É fugaz amor,tão fugaz…

Quase como se pudesse mudar alguma coisa com este acto, ele muda a chávena de café uns centímetros para a esquerda.
Agora parece-lhe bem, agora há ordem.
E por vezes, basta uma ligeira mudança para que haja ordem. Ou a ilusão da ordem.
Não existe ordem, não pode existir.
Olha para a sala de jantar e está perfeita aos seus olhos.
Ele é a única coisa que está fora do lugar.
É a única coisa que devia ser mudada.
Mas continua sentado, à espera.
Tocam à porta. Sabe que é ele.
Deve ignorar a campainha ou deve abrir-lhe a porta?
Se ao menos ele pudesse prever o futuro!
Não pode e portanto debate-se.
Que será do seu futuro?
Se abrir a porta e o deixar entrar, o cenário A acontecerá.

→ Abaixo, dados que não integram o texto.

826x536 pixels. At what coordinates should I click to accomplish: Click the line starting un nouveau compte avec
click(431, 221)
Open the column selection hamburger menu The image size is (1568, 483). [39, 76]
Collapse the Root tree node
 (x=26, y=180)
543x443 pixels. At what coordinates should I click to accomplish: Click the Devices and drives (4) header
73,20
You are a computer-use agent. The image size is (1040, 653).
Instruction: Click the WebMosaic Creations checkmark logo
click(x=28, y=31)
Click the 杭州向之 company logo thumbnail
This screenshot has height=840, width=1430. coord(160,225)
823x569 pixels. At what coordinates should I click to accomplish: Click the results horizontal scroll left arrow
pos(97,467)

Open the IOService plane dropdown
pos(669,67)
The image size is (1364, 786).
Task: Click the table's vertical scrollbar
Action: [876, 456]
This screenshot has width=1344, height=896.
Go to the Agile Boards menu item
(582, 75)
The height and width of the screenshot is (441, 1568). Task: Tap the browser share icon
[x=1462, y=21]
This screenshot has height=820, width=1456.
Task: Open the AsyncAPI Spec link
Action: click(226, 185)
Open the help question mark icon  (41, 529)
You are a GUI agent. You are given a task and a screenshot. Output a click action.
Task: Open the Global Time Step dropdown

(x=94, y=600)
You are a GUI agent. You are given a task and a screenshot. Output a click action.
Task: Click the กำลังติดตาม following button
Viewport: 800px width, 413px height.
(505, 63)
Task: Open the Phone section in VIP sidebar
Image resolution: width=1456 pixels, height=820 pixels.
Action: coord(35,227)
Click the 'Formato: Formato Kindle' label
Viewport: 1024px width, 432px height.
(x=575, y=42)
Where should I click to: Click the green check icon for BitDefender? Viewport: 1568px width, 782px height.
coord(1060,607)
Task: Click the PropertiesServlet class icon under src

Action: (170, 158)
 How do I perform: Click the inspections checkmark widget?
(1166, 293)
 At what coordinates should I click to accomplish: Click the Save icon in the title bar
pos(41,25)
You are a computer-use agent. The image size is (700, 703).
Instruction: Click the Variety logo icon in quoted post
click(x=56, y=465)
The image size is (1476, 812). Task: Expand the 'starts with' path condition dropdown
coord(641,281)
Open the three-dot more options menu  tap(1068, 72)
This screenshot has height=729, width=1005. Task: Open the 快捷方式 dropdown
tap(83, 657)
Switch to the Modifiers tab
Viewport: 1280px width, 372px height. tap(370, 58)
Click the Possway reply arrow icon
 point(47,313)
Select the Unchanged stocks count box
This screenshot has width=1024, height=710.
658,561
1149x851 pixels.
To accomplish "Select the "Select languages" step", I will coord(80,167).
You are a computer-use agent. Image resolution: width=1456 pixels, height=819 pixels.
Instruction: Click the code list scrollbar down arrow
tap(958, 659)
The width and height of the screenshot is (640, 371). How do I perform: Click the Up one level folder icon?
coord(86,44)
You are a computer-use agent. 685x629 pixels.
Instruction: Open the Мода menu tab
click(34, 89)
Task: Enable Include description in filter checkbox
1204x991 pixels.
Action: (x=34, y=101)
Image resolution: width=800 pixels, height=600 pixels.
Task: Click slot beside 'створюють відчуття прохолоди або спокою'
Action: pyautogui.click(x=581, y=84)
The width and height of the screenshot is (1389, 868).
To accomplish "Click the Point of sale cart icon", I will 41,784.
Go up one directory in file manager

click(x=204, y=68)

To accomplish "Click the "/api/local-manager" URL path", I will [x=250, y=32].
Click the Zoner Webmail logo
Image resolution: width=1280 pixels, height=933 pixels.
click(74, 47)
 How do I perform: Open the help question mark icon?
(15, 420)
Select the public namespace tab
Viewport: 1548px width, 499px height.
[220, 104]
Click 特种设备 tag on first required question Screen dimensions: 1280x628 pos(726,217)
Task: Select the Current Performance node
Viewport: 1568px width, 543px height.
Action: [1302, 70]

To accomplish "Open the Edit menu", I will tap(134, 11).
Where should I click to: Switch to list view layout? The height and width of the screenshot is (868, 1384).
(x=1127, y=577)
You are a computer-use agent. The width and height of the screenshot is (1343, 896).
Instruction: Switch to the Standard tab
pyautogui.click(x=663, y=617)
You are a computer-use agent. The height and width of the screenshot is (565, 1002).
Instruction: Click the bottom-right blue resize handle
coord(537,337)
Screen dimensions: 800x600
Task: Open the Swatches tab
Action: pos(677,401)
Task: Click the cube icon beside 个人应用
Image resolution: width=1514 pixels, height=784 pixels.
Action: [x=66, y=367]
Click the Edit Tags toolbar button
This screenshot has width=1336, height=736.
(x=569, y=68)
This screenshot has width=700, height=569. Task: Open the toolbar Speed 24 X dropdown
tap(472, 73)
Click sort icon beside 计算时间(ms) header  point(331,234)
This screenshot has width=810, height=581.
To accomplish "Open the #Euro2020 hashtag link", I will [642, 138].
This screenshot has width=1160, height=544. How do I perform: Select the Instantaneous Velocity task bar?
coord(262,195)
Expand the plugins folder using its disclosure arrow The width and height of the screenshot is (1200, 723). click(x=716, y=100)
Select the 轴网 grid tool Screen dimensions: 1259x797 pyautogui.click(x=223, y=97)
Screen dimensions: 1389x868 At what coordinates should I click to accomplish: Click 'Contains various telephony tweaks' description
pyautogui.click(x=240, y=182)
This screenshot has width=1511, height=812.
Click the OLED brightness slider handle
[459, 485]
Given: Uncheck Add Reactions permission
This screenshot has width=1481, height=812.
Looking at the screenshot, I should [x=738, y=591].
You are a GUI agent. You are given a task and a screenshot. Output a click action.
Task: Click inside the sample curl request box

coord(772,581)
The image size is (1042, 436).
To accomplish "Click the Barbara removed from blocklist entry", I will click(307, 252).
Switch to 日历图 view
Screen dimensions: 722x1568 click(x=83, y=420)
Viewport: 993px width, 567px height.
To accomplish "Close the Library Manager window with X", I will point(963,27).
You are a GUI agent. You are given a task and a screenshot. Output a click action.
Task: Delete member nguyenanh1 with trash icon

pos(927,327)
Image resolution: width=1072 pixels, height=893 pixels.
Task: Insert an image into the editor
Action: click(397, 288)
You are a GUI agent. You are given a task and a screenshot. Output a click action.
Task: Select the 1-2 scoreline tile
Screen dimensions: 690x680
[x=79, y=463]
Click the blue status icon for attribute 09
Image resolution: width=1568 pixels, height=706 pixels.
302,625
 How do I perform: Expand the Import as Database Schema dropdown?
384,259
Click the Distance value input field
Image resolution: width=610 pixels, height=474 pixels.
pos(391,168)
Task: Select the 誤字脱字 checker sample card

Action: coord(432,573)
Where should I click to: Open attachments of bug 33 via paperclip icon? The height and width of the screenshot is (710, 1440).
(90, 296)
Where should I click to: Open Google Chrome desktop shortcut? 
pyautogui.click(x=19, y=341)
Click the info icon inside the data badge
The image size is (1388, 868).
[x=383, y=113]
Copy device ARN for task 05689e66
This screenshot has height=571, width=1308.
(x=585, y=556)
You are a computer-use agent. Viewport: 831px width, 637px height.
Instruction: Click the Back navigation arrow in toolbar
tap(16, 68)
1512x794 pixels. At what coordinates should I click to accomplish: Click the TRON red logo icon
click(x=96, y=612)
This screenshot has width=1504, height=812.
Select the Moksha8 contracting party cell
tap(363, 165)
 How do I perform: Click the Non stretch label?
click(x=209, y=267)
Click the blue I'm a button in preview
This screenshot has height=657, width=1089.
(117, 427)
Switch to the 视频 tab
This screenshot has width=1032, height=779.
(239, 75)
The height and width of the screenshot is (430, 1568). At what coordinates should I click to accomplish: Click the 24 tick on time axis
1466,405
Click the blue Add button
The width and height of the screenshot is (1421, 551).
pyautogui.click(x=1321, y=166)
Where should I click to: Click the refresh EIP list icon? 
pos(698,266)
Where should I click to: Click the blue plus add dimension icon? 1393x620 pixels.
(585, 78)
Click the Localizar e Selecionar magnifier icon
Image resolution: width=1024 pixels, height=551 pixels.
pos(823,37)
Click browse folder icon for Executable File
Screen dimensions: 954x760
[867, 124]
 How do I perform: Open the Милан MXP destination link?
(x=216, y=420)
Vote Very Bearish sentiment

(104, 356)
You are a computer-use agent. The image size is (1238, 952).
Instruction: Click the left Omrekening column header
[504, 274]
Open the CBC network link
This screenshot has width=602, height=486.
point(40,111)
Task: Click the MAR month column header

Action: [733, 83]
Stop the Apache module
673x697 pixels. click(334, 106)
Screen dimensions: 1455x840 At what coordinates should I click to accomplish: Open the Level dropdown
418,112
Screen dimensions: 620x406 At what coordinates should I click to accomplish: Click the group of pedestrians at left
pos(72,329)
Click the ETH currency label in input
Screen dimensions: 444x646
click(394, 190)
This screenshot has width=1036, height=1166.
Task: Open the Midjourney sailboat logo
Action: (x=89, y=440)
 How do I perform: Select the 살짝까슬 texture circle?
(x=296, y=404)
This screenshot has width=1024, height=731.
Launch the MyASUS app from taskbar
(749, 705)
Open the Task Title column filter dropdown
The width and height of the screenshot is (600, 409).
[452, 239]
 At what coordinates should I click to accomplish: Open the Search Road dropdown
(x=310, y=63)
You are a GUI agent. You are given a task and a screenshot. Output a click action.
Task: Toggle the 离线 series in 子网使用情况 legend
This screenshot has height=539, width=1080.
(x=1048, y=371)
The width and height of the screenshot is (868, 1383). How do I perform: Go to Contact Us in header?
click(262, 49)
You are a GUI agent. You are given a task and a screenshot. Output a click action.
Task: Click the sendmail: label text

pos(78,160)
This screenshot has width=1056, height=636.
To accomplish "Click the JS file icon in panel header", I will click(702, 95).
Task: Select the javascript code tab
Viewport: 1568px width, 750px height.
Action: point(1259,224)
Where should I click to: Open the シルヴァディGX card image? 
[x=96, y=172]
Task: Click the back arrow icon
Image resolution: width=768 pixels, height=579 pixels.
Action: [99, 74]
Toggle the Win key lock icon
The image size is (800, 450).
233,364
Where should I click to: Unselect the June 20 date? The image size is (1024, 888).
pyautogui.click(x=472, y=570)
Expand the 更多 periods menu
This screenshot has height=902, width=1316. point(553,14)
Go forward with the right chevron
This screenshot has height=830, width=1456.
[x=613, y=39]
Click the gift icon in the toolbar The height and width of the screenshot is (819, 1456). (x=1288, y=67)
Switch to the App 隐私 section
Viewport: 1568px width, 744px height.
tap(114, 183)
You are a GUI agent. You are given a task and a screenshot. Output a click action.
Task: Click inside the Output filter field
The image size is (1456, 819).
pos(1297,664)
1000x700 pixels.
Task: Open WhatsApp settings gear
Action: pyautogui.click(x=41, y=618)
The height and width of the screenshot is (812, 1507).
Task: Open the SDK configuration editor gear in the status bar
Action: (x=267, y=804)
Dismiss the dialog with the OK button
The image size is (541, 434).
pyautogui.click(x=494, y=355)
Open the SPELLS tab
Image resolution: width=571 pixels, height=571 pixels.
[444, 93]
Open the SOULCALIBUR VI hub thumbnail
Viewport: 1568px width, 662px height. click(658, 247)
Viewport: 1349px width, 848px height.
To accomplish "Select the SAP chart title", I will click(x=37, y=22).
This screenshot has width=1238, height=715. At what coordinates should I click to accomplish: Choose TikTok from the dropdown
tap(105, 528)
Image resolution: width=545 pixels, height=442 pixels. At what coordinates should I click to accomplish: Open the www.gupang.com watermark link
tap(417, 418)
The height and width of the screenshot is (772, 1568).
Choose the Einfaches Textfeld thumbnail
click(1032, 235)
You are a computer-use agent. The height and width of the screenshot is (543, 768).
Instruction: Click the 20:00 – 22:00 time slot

Se não abrir, se o ignorar, o cenário B será o seu futuro.
Mas qual é o cenário A e qual é o B? Qual é o bom e qual é o mau?
Algo tão simples como abrir ou não uma porta pode mudar uma vida.

Diz-me que nos separaremos docemente, tal como nos conhecemos.
Diz-me que sou o mais importante para ti.
Que sou o teu melhor amigo.
Mas não me digas que o futuro não é feito por mim.